A citizen data should last for the government as long a citizen live. Government if they aim at remaining stable should consider the half life of their automation to be long, way long. Hence slow changes. Very slow
So do banks. But banks have to adapt with the speed of trades.
Fast and slow can be set by doing something agile hates: careful business analysis.
The problem is how we coupled all the businesses with insane costly rhythm that are forced down on every economical activities by the mean of noncompetitive business practices. Like useless obsolescence driven by HW monopolies, cheap energy, cheap regulated and poor education.
Do we really need 1 Pb hard drive when entropy predicts we will not be able to find any relevant information given we have to much data without increasing the means involves in costly ways?
We don't need fast changing technologies, we need boring, slow changing technologies that are reliable.
This may be true for a web site (or app as some like to call them these days). But the mentality has filtered down to actual software running locally, or even whole OSes (see Android for instance, where more than once Google has pushed a feature into the world before all the proverbial edges have been filed down).

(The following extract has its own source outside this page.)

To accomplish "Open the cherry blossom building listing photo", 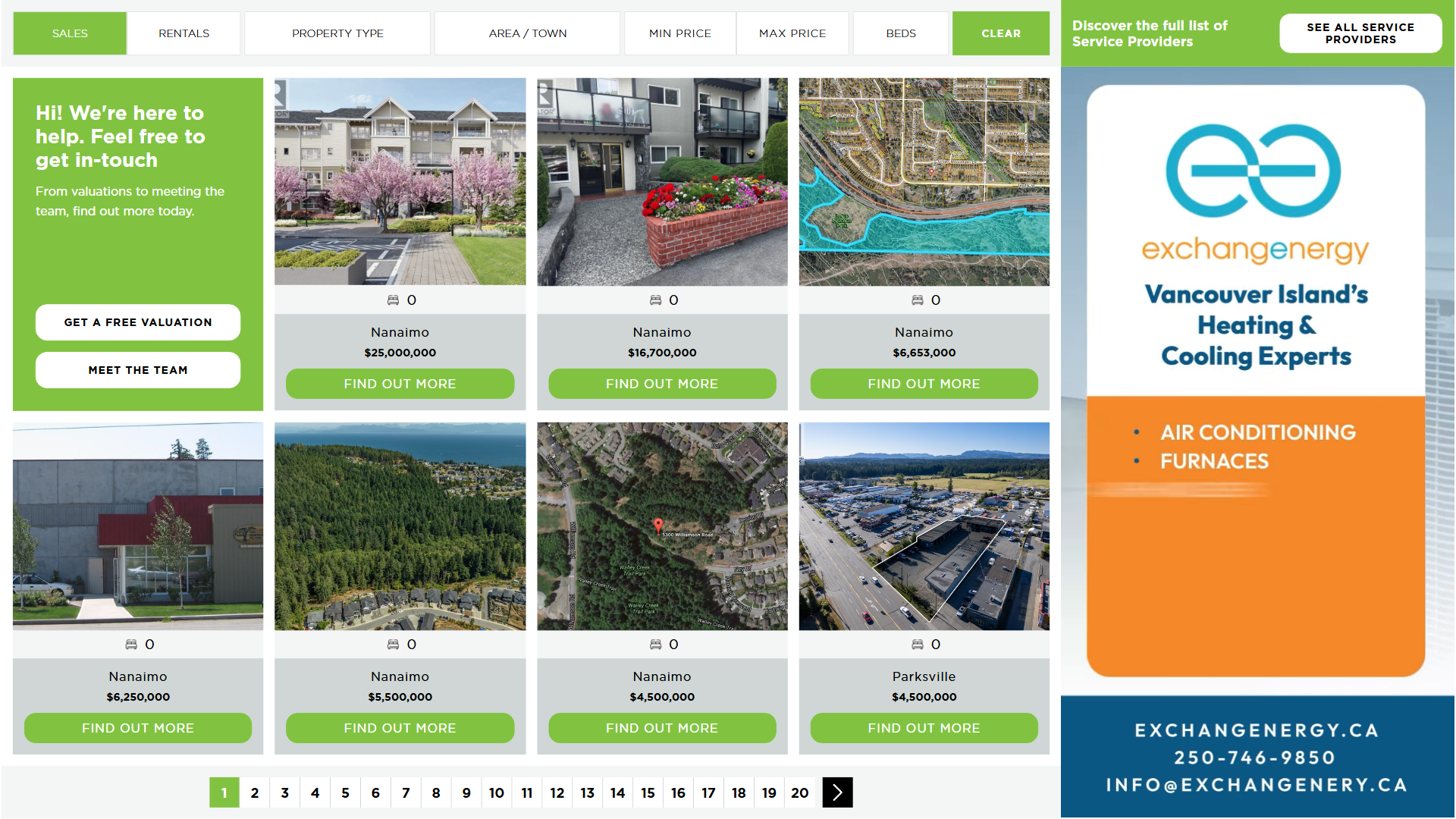I will pos(400,182).
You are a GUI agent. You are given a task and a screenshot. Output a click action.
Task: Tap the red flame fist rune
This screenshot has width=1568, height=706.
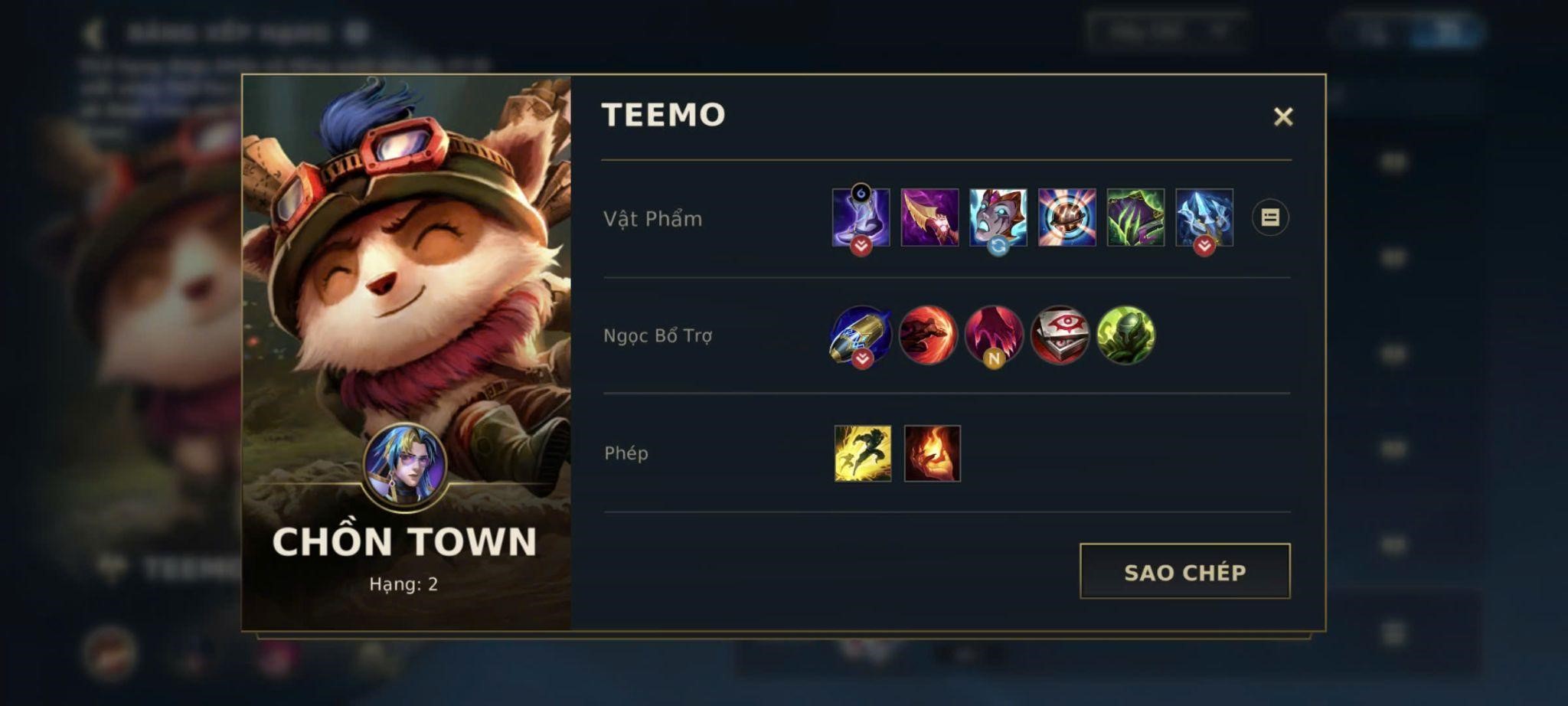tap(928, 335)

> Be Aware of What You Break
I work at Rollbar (www.rollbar.com), and that point is probably the key to our existence. You can't afford not to know what's going wrong. And the best way to know what's going on is to get a full stack trace with all the information you need to reproduce into a platform that will notify the appropriate people of the breakage.
Try this search: https://hn.algolia.com/?q=fast+break
It sounds like the author could use a dose of his own medicine. The first sentence contains a (common) grammatical error. The third sentence is a fragment. The second is nearly unparseable.